The first owner of 10-GX is Mrs. L.M. Galea, she lived lives in Grosvenor House, Park Lane in London. It is presumed that the car is used sparingly, the crisis years of the thirties hit everywhere and ever deeper wounds. The Phantom II is probably parked outside of London in a preserved state during the war years. As was often the case after the war, there are various reasons - sickness, death, money short, loss of interest - that the car remains in storage.
On 25 October 1962, the car was registered in the name of Frederick James Burnett who sold the car to James Rintoul Simpson in 1968. He sells the car in the seventies to the classic car dealer Charles Howard of Coys Automobiles. Howard will later devote a few lines to the 10-GX in his book "An Auto Biography", in which he describes his 40 years of experience as a classic car dealer. He describes in this article that he bought the car when it was a very low mileage car.

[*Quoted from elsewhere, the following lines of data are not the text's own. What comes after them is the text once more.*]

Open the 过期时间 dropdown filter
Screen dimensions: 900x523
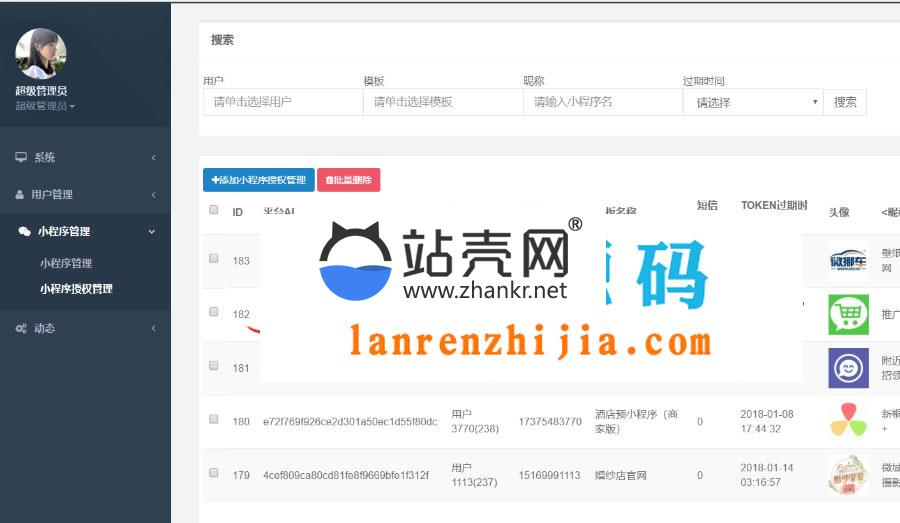pyautogui.click(x=752, y=102)
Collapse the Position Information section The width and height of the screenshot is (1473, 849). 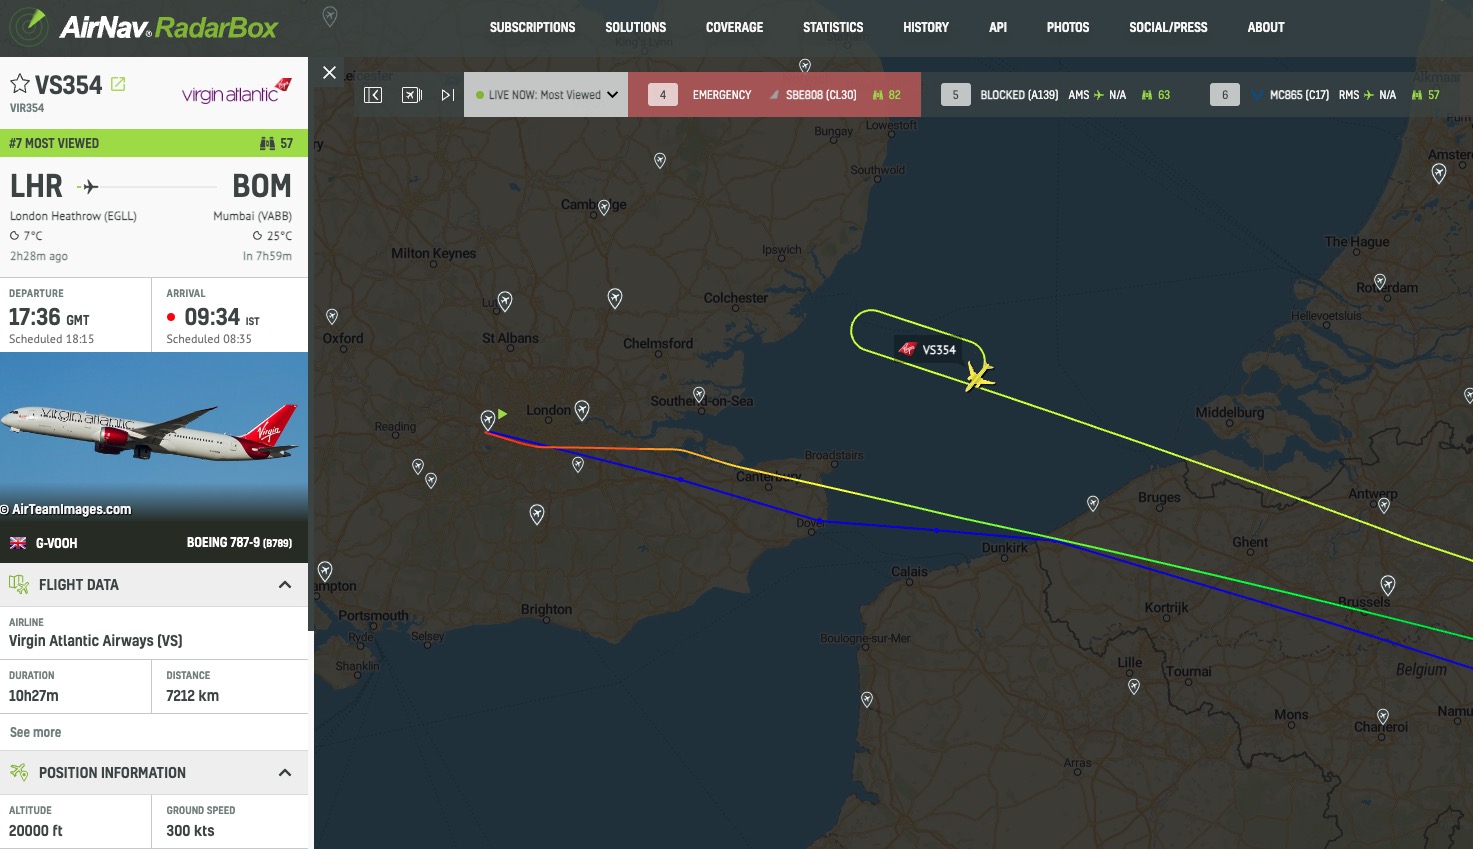point(285,773)
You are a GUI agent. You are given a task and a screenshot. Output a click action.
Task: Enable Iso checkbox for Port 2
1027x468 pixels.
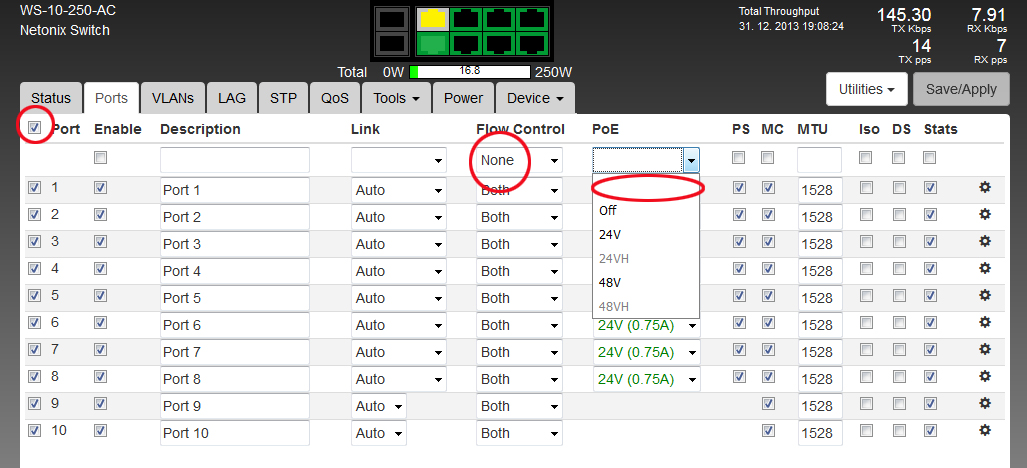866,214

Howard sold the car still in original condition in the late seventies to a Dutch collector. In 1980 the car was sold to the second Dutch owner. The Phantom II is used by this collector for trips for 38 years, but also cherished by him. In these 38 years some nice long journeys were made, among other things, to Berlin, which was split in two during the time of that trip because of the wall erected by the East Germany.
After the refinishing of the Rolls-Royce by the first Dutch owner, the car was never sprayed again. The paint still looks fantastic and there is nowhere to find a trace of rust. The engine compartment and the underside of the car look as new. The interior is still the original interior.

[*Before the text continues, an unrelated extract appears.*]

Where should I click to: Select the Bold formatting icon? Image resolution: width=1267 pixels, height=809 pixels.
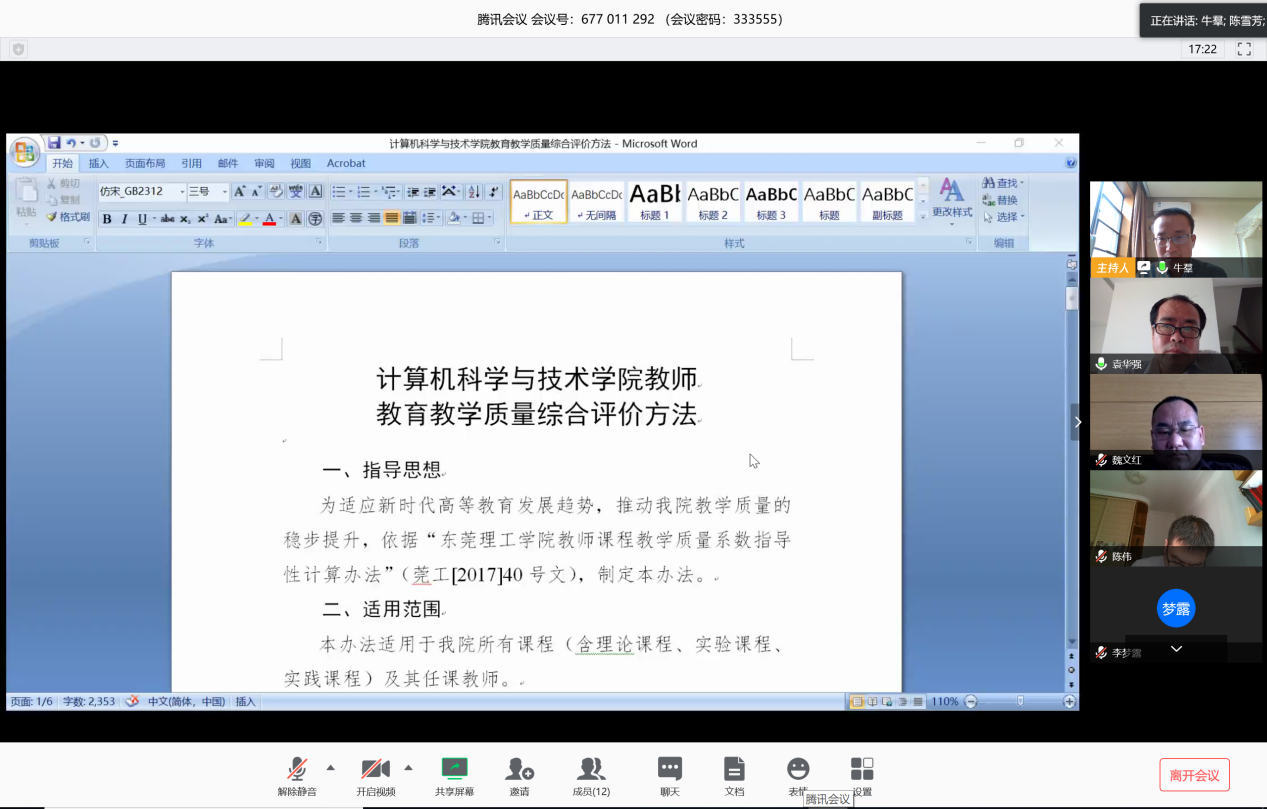107,218
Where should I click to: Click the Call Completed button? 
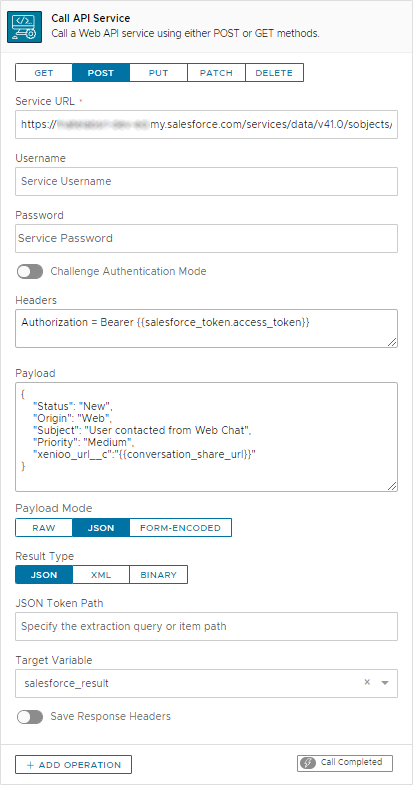pyautogui.click(x=345, y=763)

This never-restored Phantom II by Connaught is truly unique because of its body style and details and is technically in top condition! A Rolls-Royce that exudes true English class! This Rolls-Royce Phantom II with art-deco Lalique bird has been in a warm nest for 38 years, apparently there was a lot of mutual love between owner and bird! This bird is now looking for a new warm nest, where will it nestle?
The Rolls Royce Phantom II is generally considered to be Rolls-Royce's pre-war masterpiece. The Phantom II was introduced at the Olympia Motor Show in London in 1929, being the last of Sir Henry Royce’s own designs.
The Phantom II followed a distinguished line of six-cylinder cars headed by the 40/50hp 'Silver Ghost'.
The Phantom II answered all the critics and was technically up-to-the-minute in design while retaining all the standards of mechanical excellence shared by its predecessor.
The new car featured unit construction of engine and gearbox, improved ride and handling characteristics and better braking. It was powered by a 7.668 cc six cylinder pushrod overhead valve engine which ran almost in silence and yet produced more than ample power to carry the most flamboyant coachwork provided by bespoke coachbuilders in Great Britain, mainland Europe and America.
The chassis of the Phantom II was completely new. The front axle was mounted on semi-elliptical leaf springs as on earlier 40/50 hp models, but the rear axle was now also mounted on semi-elliptical springs instead of cantilever springs. This, along with the drivetrain changes, allowed the frame to be lower than before, improving the handling. From 1929 to 1936 a total of 1,281 Phantom II chassis of all types were built.
The Phantom II was the choice of captains of industry, European nobility and royalty, the list of customers reading like an international Who's Who. The Rolls-Royce chassis could only be fitted with coachwork by factory-selected coachbuilders. One of the selected builders was Connaught.